Unfortunately for us web app developers, there’s a catch. HTTP is a requestresponse protocol. That is, the client issues a request for a document, and the server responds, either by delivering the document, saying that it can’t find it, offering an alternative location, or telling the client to use its cached copy, and so on. A request-response protocol is one-way. The client can make contact with the server, but the server cannot initiate a communication with the client. Indeed, the server doesn’t remember the client from one request to the next.
The majority of web developers using modern languages such as Java, PHP, or .NET will be familiar with the concept of user sessions.
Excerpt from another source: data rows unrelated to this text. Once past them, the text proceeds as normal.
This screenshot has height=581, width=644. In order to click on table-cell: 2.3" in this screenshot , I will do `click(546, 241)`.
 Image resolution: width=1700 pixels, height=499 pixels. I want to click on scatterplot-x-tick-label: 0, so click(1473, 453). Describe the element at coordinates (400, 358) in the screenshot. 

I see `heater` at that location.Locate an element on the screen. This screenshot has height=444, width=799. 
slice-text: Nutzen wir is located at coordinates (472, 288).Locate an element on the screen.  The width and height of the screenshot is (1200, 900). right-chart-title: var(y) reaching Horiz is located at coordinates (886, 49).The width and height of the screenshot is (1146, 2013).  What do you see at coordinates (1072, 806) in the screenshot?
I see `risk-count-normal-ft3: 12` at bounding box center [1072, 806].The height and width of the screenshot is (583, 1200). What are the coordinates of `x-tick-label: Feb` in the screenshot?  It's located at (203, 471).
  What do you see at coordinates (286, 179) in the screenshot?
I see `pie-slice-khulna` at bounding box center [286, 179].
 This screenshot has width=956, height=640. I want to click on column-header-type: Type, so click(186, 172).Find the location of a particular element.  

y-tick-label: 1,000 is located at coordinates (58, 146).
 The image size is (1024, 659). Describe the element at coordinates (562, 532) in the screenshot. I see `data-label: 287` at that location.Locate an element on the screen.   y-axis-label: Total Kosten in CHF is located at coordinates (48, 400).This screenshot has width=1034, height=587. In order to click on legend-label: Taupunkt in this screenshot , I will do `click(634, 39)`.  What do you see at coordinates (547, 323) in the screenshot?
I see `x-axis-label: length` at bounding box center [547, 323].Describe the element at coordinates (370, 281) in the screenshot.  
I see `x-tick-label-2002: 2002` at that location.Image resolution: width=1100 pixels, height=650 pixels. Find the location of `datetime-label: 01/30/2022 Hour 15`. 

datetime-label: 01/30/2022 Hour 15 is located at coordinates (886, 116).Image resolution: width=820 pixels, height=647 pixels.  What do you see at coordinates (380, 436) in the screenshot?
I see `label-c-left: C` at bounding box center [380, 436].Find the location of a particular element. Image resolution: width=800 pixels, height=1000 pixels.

These are an afterthought, bolted onto application servers to provide the missing server-side state in the HTTP protocol. HTTP does what it was originally designed for very well, and it has been adapted to reach far beyond that with considerable ingenuity. However, the key feature of our asynchronous callback solution is that the client gets notified twice: once when the thread is spawned and again when the thread is completed. Straightforward HTTP and the classic web application model can’t do this for us.
The classic web app model, as used by Amazon, for example, is still built around the notion of pages. A document is displayed to the user, containing lists of links and/or form elements that allow them to drill down to further documents. Complex datasets can be interacted with in this way on a large scale, and as Amazon and others have demonstrated, the experience of doing so can be compelling enough to build a business on.
This model of interaction has become quite deeply ingrained in our way of thinking over the ten years or so of the commercial, everyday Internet. Friendly WYSIWYG web-authoring tools visualize our site as a collection of pages. Serverside web frameworks model the transition between pages as state transition diagrams. The classic web application is firmly wedded to the unavoidable lack of responsiveness when the page refreshes, without an easy recourse to the asynchronous handler solution.